▶ Your instructions: How many lines below include the word "computer"? State that number and nothing else.

▶ Given records:

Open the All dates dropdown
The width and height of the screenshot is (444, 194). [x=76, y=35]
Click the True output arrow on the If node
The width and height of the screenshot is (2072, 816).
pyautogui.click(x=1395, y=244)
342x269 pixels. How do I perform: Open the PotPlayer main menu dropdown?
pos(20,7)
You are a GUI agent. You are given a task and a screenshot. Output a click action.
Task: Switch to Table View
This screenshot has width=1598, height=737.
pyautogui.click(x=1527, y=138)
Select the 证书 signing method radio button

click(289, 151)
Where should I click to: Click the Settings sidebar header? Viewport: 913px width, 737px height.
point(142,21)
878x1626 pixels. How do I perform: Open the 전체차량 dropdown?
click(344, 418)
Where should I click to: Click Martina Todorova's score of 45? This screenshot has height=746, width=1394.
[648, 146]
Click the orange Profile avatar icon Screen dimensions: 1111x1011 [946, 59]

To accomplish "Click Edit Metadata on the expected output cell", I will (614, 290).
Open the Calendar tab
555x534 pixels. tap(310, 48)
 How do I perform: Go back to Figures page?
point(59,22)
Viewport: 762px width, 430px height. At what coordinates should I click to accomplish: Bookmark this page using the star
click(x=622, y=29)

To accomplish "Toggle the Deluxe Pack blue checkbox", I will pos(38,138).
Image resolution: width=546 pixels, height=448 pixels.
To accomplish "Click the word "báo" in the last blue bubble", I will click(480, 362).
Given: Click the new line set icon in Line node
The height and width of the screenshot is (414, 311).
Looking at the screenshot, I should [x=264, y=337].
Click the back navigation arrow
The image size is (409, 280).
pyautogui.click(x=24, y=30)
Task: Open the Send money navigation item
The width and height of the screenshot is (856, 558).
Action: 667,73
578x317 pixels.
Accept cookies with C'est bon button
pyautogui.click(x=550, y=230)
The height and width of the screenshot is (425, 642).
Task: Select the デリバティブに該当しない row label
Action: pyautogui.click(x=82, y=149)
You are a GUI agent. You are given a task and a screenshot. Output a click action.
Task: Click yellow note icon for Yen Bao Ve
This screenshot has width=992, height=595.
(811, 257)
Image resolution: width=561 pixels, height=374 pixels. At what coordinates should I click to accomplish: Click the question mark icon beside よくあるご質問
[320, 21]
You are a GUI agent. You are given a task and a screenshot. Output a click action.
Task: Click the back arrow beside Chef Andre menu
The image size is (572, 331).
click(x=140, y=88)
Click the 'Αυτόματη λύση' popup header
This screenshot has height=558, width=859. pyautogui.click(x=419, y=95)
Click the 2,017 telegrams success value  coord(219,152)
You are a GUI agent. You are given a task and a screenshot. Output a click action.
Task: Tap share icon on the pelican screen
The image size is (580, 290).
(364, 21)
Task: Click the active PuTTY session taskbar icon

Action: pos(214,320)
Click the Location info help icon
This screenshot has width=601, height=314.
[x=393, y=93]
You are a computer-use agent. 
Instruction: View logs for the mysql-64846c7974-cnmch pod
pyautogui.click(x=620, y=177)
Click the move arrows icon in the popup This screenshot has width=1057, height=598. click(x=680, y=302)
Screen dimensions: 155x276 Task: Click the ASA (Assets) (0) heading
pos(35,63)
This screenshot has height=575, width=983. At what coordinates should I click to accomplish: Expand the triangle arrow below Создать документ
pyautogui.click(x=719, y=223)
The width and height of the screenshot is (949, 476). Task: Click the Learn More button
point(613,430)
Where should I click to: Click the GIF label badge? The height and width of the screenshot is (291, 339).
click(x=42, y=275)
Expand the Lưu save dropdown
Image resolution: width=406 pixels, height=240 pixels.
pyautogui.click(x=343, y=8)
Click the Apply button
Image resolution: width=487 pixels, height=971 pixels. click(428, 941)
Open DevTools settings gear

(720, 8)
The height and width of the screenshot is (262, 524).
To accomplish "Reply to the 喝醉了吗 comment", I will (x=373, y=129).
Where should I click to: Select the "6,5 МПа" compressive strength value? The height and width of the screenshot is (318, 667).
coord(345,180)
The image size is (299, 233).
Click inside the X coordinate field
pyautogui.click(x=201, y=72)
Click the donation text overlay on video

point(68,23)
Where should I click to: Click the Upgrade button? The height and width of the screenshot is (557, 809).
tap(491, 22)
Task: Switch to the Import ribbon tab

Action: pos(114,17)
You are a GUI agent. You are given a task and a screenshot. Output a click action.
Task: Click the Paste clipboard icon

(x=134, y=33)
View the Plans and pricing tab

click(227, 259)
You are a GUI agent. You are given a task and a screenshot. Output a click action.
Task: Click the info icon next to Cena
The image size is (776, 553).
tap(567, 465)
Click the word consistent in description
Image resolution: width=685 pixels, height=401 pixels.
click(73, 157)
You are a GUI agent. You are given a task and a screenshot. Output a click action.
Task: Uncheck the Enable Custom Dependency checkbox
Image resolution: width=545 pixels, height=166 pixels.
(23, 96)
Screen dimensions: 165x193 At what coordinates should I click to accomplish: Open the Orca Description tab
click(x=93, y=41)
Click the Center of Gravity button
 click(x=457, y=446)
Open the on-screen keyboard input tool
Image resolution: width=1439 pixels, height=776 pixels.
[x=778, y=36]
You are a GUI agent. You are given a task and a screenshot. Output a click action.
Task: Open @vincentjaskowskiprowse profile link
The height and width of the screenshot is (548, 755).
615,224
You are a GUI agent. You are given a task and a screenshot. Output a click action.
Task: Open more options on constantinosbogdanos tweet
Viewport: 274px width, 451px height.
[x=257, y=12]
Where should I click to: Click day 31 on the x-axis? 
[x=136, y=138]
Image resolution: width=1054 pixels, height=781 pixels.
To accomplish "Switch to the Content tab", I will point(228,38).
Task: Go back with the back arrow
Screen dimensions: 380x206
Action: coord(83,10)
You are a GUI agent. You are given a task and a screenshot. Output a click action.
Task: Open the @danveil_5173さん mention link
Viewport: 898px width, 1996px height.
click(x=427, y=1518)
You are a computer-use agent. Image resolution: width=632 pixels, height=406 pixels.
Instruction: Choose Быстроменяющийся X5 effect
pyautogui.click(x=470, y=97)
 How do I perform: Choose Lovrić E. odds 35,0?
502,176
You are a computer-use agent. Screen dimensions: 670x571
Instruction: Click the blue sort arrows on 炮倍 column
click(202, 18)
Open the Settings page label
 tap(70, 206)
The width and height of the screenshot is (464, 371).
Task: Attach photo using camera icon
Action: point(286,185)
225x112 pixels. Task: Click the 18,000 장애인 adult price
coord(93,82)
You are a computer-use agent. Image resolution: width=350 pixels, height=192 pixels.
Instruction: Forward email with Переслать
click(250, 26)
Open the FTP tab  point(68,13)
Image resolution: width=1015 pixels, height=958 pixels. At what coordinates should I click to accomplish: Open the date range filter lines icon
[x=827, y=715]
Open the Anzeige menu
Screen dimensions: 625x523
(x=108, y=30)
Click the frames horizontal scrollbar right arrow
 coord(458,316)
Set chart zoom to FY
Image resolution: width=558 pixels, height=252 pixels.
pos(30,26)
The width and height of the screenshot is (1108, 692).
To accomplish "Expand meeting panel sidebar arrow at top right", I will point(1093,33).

▶ Written answer: 4